What you are asked to do -
Copy each of the following rows exactly as it appears, keeping every line the same.

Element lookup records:
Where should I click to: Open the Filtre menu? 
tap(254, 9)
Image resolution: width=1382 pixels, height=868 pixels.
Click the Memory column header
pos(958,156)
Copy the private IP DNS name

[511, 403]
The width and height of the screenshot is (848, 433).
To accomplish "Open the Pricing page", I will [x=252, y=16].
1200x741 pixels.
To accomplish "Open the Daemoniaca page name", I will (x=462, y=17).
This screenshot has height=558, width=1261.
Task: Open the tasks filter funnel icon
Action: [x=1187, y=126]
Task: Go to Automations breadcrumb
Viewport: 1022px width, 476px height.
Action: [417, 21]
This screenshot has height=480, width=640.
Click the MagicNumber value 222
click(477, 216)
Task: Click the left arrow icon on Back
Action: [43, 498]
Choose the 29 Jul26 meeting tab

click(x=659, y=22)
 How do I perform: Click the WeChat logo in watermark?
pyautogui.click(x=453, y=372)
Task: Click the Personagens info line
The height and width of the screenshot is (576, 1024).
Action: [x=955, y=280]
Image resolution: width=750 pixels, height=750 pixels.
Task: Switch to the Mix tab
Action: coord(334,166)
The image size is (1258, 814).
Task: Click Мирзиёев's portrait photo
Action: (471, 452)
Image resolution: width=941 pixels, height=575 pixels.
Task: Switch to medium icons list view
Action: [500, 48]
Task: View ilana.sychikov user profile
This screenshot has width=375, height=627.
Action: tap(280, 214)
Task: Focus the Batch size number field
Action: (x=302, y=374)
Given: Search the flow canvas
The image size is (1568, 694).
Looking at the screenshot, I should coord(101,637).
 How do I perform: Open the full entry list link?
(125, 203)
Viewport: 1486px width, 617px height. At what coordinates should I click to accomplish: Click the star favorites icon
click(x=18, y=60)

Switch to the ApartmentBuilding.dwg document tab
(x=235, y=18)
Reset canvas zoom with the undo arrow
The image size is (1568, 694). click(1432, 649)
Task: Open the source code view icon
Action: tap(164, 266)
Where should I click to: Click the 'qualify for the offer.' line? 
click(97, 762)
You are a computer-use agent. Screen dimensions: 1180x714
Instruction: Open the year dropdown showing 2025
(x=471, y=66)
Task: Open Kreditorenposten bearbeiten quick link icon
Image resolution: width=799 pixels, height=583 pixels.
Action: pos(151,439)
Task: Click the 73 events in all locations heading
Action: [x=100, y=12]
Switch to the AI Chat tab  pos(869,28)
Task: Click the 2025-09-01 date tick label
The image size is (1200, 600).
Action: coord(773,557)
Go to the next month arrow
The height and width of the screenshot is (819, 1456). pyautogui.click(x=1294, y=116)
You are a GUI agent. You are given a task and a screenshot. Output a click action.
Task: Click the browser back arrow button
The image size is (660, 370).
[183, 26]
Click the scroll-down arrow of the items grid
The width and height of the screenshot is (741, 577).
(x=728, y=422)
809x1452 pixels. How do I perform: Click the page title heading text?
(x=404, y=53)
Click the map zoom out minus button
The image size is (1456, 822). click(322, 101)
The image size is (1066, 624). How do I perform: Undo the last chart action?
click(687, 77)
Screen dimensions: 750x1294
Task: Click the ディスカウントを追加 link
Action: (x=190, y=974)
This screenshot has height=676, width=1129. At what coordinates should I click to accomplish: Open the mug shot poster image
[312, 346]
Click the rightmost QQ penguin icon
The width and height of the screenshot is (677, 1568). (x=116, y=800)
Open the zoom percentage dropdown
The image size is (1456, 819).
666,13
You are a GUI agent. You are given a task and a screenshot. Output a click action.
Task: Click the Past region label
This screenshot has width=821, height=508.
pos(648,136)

Response below -
Where should I click to: Open the Filtre menu? 
tap(254, 9)
Image resolution: width=1382 pixels, height=868 pixels.
Click the Memory column header
pos(958,156)
Copy the private IP DNS name

[511, 403]
The width and height of the screenshot is (848, 433).
To accomplish "Open the Pricing page", I will [x=252, y=16].
1200x741 pixels.
To accomplish "Open the Daemoniaca page name", I will (x=462, y=17).
This screenshot has height=558, width=1261.
Task: Open the tasks filter funnel icon
Action: [x=1187, y=126]
Task: Go to Automations breadcrumb
Viewport: 1022px width, 476px height.
Action: [417, 21]
This screenshot has height=480, width=640.
Click the MagicNumber value 222
click(477, 216)
Task: Click the left arrow icon on Back
Action: [43, 498]
Choose the 29 Jul26 meeting tab

click(x=659, y=22)
 How do I perform: Click the WeChat logo in watermark?
pyautogui.click(x=453, y=372)
Task: Click the Personagens info line
The height and width of the screenshot is (576, 1024).
Action: [x=955, y=280]
Image resolution: width=750 pixels, height=750 pixels.
Task: Switch to the Mix tab
Action: coord(334,166)
The image size is (1258, 814).
Task: Click Мирзиёев's portrait photo
Action: (471, 452)
Image resolution: width=941 pixels, height=575 pixels.
Task: Switch to medium icons list view
Action: [500, 48]
Task: View ilana.sychikov user profile
This screenshot has width=375, height=627.
Action: tap(280, 214)
Task: Focus the Batch size number field
Action: (x=302, y=374)
Given: Search the flow canvas
The image size is (1568, 694).
Looking at the screenshot, I should coord(101,637).
 How do I perform: Open the full entry list link?
(125, 203)
Viewport: 1486px width, 617px height. At what coordinates should I click to accomplish: Click the star favorites icon
click(x=18, y=60)

Switch to the ApartmentBuilding.dwg document tab
(x=235, y=18)
Reset canvas zoom with the undo arrow
The image size is (1568, 694). click(1432, 649)
Task: Open the source code view icon
Action: tap(164, 266)
Where should I click to: Click the 'qualify for the offer.' line? 
click(97, 762)
You are a computer-use agent. Screen dimensions: 1180x714
Instruction: Open the year dropdown showing 2025
(x=471, y=66)
Task: Open Kreditorenposten bearbeiten quick link icon
Image resolution: width=799 pixels, height=583 pixels.
Action: pos(151,439)
Task: Click the 73 events in all locations heading
Action: [x=100, y=12]
Switch to the AI Chat tab  pos(869,28)
Task: Click the 2025-09-01 date tick label
The image size is (1200, 600).
Action: coord(773,557)
Go to the next month arrow
The height and width of the screenshot is (819, 1456). pyautogui.click(x=1294, y=116)
You are a GUI agent. You are given a task and a screenshot. Output a click action.
Task: Click the browser back arrow button
The image size is (660, 370).
[183, 26]
Click the scroll-down arrow of the items grid
The width and height of the screenshot is (741, 577).
(x=728, y=422)
809x1452 pixels. How do I perform: Click the page title heading text?
(x=404, y=53)
Click the map zoom out minus button
The image size is (1456, 822). click(322, 101)
The image size is (1066, 624). How do I perform: Undo the last chart action?
click(687, 77)
Screen dimensions: 750x1294
Task: Click the ディスカウントを追加 link
Action: (x=190, y=974)
This screenshot has height=676, width=1129. At what coordinates should I click to accomplish: Open the mug shot poster image
[312, 346]
Click the rightmost QQ penguin icon
The width and height of the screenshot is (677, 1568). (x=116, y=800)
Open the zoom percentage dropdown
The image size is (1456, 819).
666,13
You are a GUI agent. You are given a task and a screenshot. Output a click action.
Task: Click the Past region label
This screenshot has width=821, height=508.
pos(648,136)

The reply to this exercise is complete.